Stored data
++++

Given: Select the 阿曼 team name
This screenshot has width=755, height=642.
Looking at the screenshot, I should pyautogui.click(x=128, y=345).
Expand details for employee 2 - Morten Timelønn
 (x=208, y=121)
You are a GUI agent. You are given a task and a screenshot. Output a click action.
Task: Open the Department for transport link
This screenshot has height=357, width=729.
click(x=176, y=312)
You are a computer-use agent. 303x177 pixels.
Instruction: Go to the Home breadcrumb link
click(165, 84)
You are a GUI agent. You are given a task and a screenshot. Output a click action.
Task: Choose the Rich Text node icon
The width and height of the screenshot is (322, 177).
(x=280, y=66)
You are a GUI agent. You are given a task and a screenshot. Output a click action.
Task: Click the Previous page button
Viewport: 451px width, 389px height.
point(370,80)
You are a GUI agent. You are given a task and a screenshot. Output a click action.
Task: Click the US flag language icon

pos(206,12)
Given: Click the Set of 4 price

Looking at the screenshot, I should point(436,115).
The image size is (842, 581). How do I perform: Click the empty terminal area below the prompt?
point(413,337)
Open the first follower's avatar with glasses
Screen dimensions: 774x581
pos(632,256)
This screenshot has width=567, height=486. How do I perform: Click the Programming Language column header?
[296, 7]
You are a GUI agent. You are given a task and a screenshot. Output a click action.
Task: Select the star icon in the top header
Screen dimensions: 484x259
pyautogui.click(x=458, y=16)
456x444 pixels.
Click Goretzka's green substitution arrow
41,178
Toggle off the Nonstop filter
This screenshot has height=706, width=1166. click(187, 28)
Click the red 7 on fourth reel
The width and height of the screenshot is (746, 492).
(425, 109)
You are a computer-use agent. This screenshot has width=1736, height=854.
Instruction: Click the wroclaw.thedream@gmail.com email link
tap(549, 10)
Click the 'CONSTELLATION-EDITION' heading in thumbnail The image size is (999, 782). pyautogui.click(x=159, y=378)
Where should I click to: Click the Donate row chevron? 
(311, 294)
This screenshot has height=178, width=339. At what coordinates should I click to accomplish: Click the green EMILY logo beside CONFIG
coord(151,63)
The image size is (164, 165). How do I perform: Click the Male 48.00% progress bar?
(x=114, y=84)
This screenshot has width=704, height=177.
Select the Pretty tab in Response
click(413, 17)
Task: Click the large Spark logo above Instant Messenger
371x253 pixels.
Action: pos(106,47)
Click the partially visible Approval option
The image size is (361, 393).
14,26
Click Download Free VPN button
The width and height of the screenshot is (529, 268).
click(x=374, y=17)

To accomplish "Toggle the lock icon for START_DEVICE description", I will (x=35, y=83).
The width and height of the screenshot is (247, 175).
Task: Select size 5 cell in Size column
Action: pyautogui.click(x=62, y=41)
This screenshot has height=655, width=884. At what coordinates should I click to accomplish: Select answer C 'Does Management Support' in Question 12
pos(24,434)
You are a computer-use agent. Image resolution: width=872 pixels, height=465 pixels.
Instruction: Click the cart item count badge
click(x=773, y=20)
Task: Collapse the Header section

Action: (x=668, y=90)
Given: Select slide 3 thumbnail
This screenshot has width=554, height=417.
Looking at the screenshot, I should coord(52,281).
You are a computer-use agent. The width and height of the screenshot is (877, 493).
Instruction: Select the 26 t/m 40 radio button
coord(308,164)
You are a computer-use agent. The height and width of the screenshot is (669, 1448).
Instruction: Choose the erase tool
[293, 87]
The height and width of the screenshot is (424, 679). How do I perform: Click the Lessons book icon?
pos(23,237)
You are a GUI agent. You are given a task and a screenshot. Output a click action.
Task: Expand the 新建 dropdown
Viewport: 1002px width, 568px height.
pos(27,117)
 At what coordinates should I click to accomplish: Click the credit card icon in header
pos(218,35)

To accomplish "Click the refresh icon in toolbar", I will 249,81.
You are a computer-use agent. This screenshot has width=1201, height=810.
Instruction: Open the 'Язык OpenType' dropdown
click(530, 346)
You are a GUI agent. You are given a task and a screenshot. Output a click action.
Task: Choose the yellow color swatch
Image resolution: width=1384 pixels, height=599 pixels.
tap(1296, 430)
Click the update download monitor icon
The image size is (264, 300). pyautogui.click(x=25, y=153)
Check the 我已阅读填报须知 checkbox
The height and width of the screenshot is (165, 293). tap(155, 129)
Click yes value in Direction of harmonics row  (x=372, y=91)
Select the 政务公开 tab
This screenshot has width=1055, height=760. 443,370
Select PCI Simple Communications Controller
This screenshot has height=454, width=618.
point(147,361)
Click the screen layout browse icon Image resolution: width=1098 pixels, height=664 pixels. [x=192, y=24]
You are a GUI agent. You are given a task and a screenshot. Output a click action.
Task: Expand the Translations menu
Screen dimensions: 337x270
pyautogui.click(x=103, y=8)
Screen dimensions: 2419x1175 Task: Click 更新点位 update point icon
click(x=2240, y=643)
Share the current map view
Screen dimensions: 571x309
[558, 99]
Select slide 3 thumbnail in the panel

++++

Exercise brief: Retype the records above exactly as they appear.

Result of this exercise:
Given: Select the 阿曼 team name
This screenshot has width=755, height=642.
Looking at the screenshot, I should pyautogui.click(x=128, y=345).
Expand details for employee 2 - Morten Timelønn
 (x=208, y=121)
You are a GUI agent. You are given a task and a screenshot. Output a click action.
Task: Open the Department for transport link
This screenshot has height=357, width=729.
click(x=176, y=312)
You are a computer-use agent. 303x177 pixels.
Instruction: Go to the Home breadcrumb link
click(165, 84)
You are a GUI agent. You are given a task and a screenshot. Output a click action.
Task: Choose the Rich Text node icon
The width and height of the screenshot is (322, 177).
(x=280, y=66)
You are a GUI agent. You are given a task and a screenshot. Output a click action.
Task: Click the Previous page button
Viewport: 451px width, 389px height.
point(370,80)
You are a GUI agent. You are given a task and a screenshot. Output a click action.
Task: Click the US flag language icon

pos(206,12)
Given: Click the Set of 4 price

Looking at the screenshot, I should point(436,115).
The image size is (842, 581). How do I perform: Click the empty terminal area below the prompt?
point(413,337)
Open the first follower's avatar with glasses
Screen dimensions: 774x581
pos(632,256)
This screenshot has width=567, height=486. How do I perform: Click the Programming Language column header?
[296, 7]
You are a GUI agent. You are given a task and a screenshot. Output a click action.
Task: Select the star icon in the top header
Screen dimensions: 484x259
pyautogui.click(x=458, y=16)
456x444 pixels.
Click Goretzka's green substitution arrow
41,178
Toggle off the Nonstop filter
This screenshot has height=706, width=1166. click(187, 28)
Click the red 7 on fourth reel
The width and height of the screenshot is (746, 492).
(425, 109)
You are a computer-use agent. This screenshot has width=1736, height=854.
Instruction: Click the wroclaw.thedream@gmail.com email link
tap(549, 10)
Click the 'CONSTELLATION-EDITION' heading in thumbnail The image size is (999, 782). pyautogui.click(x=159, y=378)
Where should I click to: Click the Donate row chevron? 
(311, 294)
This screenshot has height=178, width=339. At what coordinates should I click to accomplish: Click the green EMILY logo beside CONFIG
coord(151,63)
The image size is (164, 165). How do I perform: Click the Male 48.00% progress bar?
(x=114, y=84)
This screenshot has width=704, height=177.
Select the Pretty tab in Response
click(413, 17)
Task: Click the large Spark logo above Instant Messenger
371x253 pixels.
Action: pos(106,47)
Click the partially visible Approval option
The image size is (361, 393).
14,26
Click Download Free VPN button
The width and height of the screenshot is (529, 268).
click(x=374, y=17)

To accomplish "Toggle the lock icon for START_DEVICE description", I will (x=35, y=83).
The width and height of the screenshot is (247, 175).
Task: Select size 5 cell in Size column
Action: pyautogui.click(x=62, y=41)
This screenshot has height=655, width=884. At what coordinates should I click to accomplish: Select answer C 'Does Management Support' in Question 12
pos(24,434)
You are a computer-use agent. Image resolution: width=872 pixels, height=465 pixels.
Instruction: Click the cart item count badge
click(x=773, y=20)
Task: Collapse the Header section

Action: (x=668, y=90)
Given: Select slide 3 thumbnail
This screenshot has width=554, height=417.
Looking at the screenshot, I should coord(52,281).
You are a computer-use agent. The width and height of the screenshot is (877, 493).
Instruction: Select the 26 t/m 40 radio button
coord(308,164)
You are a computer-use agent. The height and width of the screenshot is (669, 1448).
Instruction: Choose the erase tool
[293, 87]
The height and width of the screenshot is (424, 679). How do I perform: Click the Lessons book icon?
pos(23,237)
You are a GUI agent. You are given a task and a screenshot. Output a click action.
Task: Expand the 新建 dropdown
Viewport: 1002px width, 568px height.
pos(27,117)
 At what coordinates should I click to accomplish: Click the credit card icon in header
pos(218,35)

To accomplish "Click the refresh icon in toolbar", I will 249,81.
You are a computer-use agent. This screenshot has width=1201, height=810.
Instruction: Open the 'Язык OpenType' dropdown
click(530, 346)
You are a GUI agent. You are given a task and a screenshot. Output a click action.
Task: Choose the yellow color swatch
Image resolution: width=1384 pixels, height=599 pixels.
tap(1296, 430)
Click the update download monitor icon
The image size is (264, 300). pyautogui.click(x=25, y=153)
Check the 我已阅读填报须知 checkbox
The height and width of the screenshot is (165, 293). tap(155, 129)
Click yes value in Direction of harmonics row  (x=372, y=91)
Select the 政务公开 tab
This screenshot has width=1055, height=760. 443,370
Select PCI Simple Communications Controller
This screenshot has height=454, width=618.
point(147,361)
Click the screen layout browse icon Image resolution: width=1098 pixels, height=664 pixels. [x=192, y=24]
You are a GUI agent. You are given a task and a screenshot. Output a click action.
Task: Expand the Translations menu
Screen dimensions: 337x270
pyautogui.click(x=103, y=8)
Screen dimensions: 2419x1175 Task: Click 更新点位 update point icon
click(x=2240, y=643)
Share the current map view
Screen dimensions: 571x309
[558, 99]
Select slide 3 thumbnail in the panel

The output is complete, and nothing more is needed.